Prove anti-symmetric-ness of partial ordered set in lattice.
Definition:
If $(A, \le_{A})$ is a lattice and $C$ is a set, $([C \rightarrow A], \le)$ is also a lattice.
And $\rightarrow$ is defined as follows: $f \le g$ if and only if for any $c \in C$, $f(c) \le_{A} g(c)$
Such lattices are defined as point wise.
And for $([C \rightarrow A], \le)$ as point wise lattice, we can drop $_{A}$.
Then I need to prove that $\le$ of $([C \rightarrow A], \le)$ is anti-symmetric.
And below is my proof based on this posting.

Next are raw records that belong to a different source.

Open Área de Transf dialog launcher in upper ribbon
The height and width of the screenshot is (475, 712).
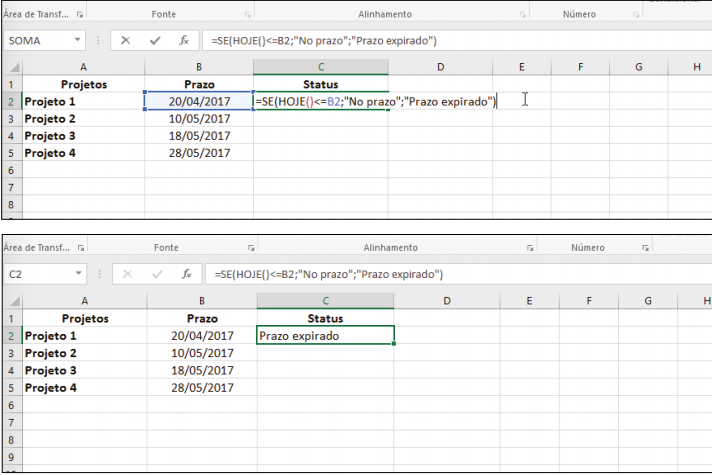coord(78,16)
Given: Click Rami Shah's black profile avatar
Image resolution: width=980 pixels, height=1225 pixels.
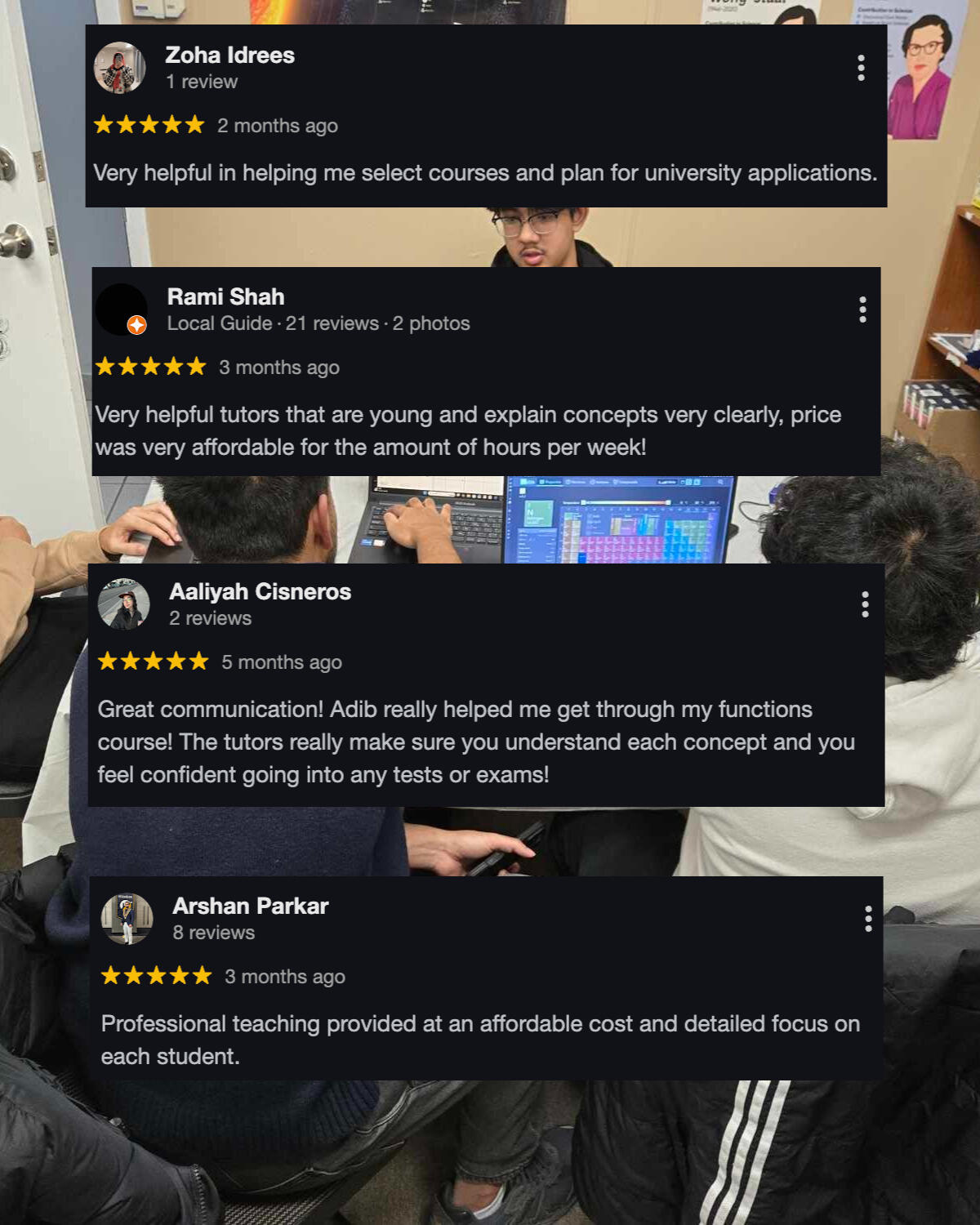Looking at the screenshot, I should pyautogui.click(x=121, y=309).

- Let $f, g \in [C \to A]$ be arbitrary
- such that $f \leq g$ and $g \leq f$.
- Then by definition $f(c) \leq_A g(c)$ 4, and $g(c) \leq_A f(c)$ for any $c \in C$.
- Since $A$ is a lattice, it is a partially ordered set
- , therefore anti-symmetric.
- We have $f(c), g(c) \in A$
- We have $f(c) \leq_A g(c)$ and $g(c) \leq_A f(c)$
- , thus $f(c) = g(c)$ for any $c \in C$ by the anti-symmetric-ness of $A$
- This means $f = g$
- Therefore, $\le$ of $([C \rightarrow A], \le)$ is anti-symmetric.
Is it correct?
Thanks in advance.
In this answer I assume $[C\to A]$ denotes the set of functions from $C$ to $A$.
Note that if $C$ is the empty set, then $[C\to A]=\varnothing$ and thus $\left([C\to A],\leq \right)$ can't be a lattice. Despite this, $\leq$ comes out trivially anti-symmetric.
The rest is essentially correct. On step 8. the justification should be anti-simmetry instead of transitivy.